サラリーマン生活の一歩外に出る、という選択 山本智さん、綾子さん vol.2

 

昨年からの世の中の流れの中で、
当たり前だったことが当たり前でなくなり、
改めて「私が歩いて行く道って、どこだったっけ?」と考える機会が増えました。

そこで、一足早く新たな道を見つけた方に
新しい暮らし方、働き方についてお話を伺うこのコンテンツ。

私のインタビューなどの文字起こしを手伝ってもらっていて、
このサイトでも、以前「きときとノート」を書いてくれていた、あやちゃんこと山本綾子さんと
夫の智(さとる)さんをご紹介しています。

長野県伊那市に、築150年の古民家を買い移住したというあやちゃん夫婦。
前回は、移住のきっかけが、智さんが仕事を辞める決意をしたことだ、というお話を伺いました。

では、智さんはどうして仕事が辞めたくなったのでしょう?

「大学を卒業して、入社した時から、仕事は辞めたかったですね」
と聞いてびっくり!

東京浅草育ちの智さん。
「おじいちゃんに連れられて、毎週近くの川に釣りに行ったり。
アウトドアが好きでしたね。
でも一方で両親に厳しく育てられて……。
算盤やピアノを習い、発表会には白いタイツに革靴で出たり……。笑
勉強して、いい子になることを求められて、ずっと素の自分が出せませんでした。
その反動が、50代になって出ちゃったかな」と笑います。

 

 

ふたりが結婚したのは、今から4年前のこと。
あやちゃんが33歳、智さんが49歳の時でした。
当初は東京23区内に住んでいましたが、もっとのんびり暮らしたいねとあきる野市に引っ越し。

「さっちゃんの仕事が新宿だったので、通勤時間が1時間ぐらいなら……
と探したら、ギリギリ都内で物件が見つかったのがあきる野市だったんです。
あきる野市なんて、全然知らなかったけれど、
家を見に行ってみたら、川が目の前で、一軒家なのに家賃も安くて……。
すぐに気に入って、見に行ってから1か月後には入居してました」とあやちゃん。

通勤は大丈夫だったんですか?と智さんに聞いてみると。

「通勤快速もあったり、大丈夫でした。
毎日、ちょうど中間地点の拝島駅で気持ちが切り替わるんです。
あそこから先は自然の中に入って行きますから。
帰り道、そこに着くとほっとしました。
逆に拝島から都心側は仕事モードです。演じる自分は拝島駅からでしたね」

自分たちがほっとできる場所。
自分らしくいられる場所。
その頃からご夫婦は、まだ見ぬどこかを探していたよう。
住む場所って大事なんだなあ、と改めて感じさせられました。

 

 

あきる野市に引っ越してから、畑を作り始めたふたり。

********************

**依頼 1**. 下のエントリーのうち、「Task: Reload the page with refresh icon」を含む行から「Select the reorder」を含む行まで(両端の行を含む)だけを、依頼の文も含めて書き直してください。その際、答えに示された座標の数値はすべて76ずつずらしてください。

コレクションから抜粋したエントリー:

********************

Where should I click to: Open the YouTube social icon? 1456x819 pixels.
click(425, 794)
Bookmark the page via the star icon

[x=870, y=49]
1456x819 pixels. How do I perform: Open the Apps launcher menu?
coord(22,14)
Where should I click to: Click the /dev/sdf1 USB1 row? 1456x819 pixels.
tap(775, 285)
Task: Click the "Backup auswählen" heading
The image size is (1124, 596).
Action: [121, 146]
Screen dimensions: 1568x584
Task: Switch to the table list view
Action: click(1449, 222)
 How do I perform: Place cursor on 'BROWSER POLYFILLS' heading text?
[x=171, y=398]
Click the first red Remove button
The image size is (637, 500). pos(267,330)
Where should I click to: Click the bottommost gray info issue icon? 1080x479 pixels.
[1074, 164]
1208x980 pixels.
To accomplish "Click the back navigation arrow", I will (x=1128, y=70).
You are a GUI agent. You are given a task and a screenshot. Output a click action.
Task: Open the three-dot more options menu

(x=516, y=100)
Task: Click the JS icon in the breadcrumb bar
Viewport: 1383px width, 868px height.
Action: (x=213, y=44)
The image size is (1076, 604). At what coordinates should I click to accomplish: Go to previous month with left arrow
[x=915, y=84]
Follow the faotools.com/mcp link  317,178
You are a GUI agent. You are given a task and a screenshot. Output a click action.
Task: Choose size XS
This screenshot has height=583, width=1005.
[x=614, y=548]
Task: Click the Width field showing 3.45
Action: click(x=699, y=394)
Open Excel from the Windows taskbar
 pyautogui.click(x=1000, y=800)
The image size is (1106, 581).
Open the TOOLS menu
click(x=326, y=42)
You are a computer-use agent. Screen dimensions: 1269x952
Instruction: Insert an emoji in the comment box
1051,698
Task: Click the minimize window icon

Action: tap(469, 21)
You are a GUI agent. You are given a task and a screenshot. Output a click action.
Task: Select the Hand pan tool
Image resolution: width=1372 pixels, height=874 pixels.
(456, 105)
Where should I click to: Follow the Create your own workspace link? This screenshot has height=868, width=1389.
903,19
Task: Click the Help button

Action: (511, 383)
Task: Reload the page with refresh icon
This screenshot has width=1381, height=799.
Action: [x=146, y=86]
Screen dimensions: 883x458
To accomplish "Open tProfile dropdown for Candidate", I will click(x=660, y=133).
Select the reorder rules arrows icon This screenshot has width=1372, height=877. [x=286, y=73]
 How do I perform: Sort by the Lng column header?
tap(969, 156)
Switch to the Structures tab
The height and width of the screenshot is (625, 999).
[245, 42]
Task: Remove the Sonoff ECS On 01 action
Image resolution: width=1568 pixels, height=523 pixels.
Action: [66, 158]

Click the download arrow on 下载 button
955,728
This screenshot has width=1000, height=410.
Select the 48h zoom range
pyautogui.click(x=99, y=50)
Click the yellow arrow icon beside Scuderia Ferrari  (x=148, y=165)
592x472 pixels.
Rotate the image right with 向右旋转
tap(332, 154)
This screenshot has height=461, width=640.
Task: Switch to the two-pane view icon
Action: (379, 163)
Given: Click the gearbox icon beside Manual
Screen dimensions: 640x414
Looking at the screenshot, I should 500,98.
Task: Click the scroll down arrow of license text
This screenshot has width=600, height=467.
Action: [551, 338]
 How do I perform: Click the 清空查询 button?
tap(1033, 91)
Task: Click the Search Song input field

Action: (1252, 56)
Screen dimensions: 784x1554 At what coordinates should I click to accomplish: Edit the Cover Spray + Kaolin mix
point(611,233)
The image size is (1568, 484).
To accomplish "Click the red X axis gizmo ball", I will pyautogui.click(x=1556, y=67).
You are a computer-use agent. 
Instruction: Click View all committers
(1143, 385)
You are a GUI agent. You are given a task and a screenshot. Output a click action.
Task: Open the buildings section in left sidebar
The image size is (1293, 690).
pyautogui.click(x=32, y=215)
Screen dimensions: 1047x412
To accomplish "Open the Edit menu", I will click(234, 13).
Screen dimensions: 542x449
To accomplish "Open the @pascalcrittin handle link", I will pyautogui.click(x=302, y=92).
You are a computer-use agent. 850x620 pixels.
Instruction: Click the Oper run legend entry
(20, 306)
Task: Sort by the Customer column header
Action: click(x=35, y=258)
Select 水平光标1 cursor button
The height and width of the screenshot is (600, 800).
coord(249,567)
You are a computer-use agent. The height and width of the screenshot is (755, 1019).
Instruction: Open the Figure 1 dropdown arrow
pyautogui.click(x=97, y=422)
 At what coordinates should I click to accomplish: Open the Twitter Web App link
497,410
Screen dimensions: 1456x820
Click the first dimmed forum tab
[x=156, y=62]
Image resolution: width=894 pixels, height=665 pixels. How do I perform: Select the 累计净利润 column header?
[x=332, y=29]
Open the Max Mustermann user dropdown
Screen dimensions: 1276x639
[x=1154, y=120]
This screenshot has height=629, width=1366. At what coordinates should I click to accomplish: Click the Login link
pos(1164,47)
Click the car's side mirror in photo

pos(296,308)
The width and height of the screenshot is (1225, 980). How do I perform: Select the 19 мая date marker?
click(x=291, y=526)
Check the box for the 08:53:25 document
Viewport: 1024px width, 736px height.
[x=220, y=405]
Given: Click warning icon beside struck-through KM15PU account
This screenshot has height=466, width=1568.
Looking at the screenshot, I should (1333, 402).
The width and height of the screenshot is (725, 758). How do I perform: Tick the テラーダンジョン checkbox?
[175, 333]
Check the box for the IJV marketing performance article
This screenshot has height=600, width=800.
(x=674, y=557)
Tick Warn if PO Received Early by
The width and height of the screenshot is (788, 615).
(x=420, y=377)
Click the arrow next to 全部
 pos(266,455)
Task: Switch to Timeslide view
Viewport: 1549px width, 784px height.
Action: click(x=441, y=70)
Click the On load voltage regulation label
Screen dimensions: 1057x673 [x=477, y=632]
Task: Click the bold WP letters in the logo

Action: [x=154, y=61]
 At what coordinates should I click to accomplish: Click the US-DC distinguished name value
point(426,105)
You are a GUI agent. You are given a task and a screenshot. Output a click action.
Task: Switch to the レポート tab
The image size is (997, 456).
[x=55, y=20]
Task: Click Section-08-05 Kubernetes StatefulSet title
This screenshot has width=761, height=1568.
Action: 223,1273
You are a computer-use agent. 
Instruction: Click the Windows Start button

********************

**依頼 2**. 上の移住インタビューの本文を、最後の文の次から書き継いでください。

**最終回答 1**.
Task: Reload the page with refresh icon
This screenshot has width=1381, height=799.
Action: [x=222, y=162]
Screen dimensions: 883x458
To accomplish "Open tProfile dropdown for Candidate", I will click(x=736, y=209).
Select the reorder rules arrows icon This screenshot has width=1372, height=877. [x=362, y=149]

**最終回答 2**.
最初は庭ではじめ、知人から紹介してもらった耕作放棄地を
借りられることになってからは本格的に取り掛かりました。

「胸の高さまで草ボーボーで、2人で頑張って開拓しました。
あの時に、はじめてつなぎを着て、体を動かしたんですよね。
今思えば、本当にここにくるためのいい練習ができたなあって思います」とあやちゃん。

主に畑仕事を担当したのが智さん。
仕事が休みの週末はいつも畑で過ごしていたそう。
「さっちゃんは育てるのが上手なんです」とあやちゃん。

「あやちゃんからいろいろ知恵を授かって……。
自分ではあんまりやらないんですけど(笑)、
自然農法とか、有機栽培とか、そういうものがあるんだって教えてもらったんです
薬も肥料もやらないでやってみようと、『なんちゃって自然農法』を始めました。
最初はイボだらけの人参ができたり……(笑)
根菜って、ちゃんと耕さないと伸びていかないんですね。
図書館で本を借りたり、『野菜だより』っていう雑誌を年間購読して学びました」と智さん。

こうしてメキメキと腕を上げ、
玉ねぎやじゃがいも、空豆やオクラ、トマト、ナスなど
食べるのが追いつかないほど収穫できるようになったそう。

「丁寧に足を運んで、面倒を見てあげれば、結果はでますね」と智さん。
『私が寝ていても、朝早くからひとりで畑に行っていたもんね」とあやちゃん。

どうやら、この経験が、ふたりはまだ気づいてはいなかったけれど、
今回の移住の序章となっていたようです。

 

 

それにしても、仕事を辞めるというのは大きな決断だったはず……。

「どうかなあ?
今53歳なんですけれど、次の人生どうしよう?って考えたんです。
サラリーマンをやっていると、60歳近くなるとお払い箱で、
今は65歳まで働けますけれど、
いわゆる組織の歯車になって、演じながら、いい格好をしながら働かないといけない……。
この歳になると管理職にもなったりして、部下の生活も守らなきゃいけないし。
仕事自体は嫌いではなかったんですよ。
でも、常にこのままでいいのかな?っていう気持ちがあって‥‥」と智さん。

そんな智さんの思いと、専業主婦で家にいたあやちゃんの求めるものが
カチリとあったよう。
サラリーマン生活と家での生活。
ふたりの毎日の舞台は違ったけれど、
きっと「ここじゃない」という違和感と、
求めるものの先は一緒だったんだと思います。

ただし大きな問題は、移住してどうやって食べていくか……。
みんなそこが不安だから踏み出せません。

次回は、ふたりが、どうやって定期収入をもらう世界から
一歩外で出たのか、
そのお話を伺います。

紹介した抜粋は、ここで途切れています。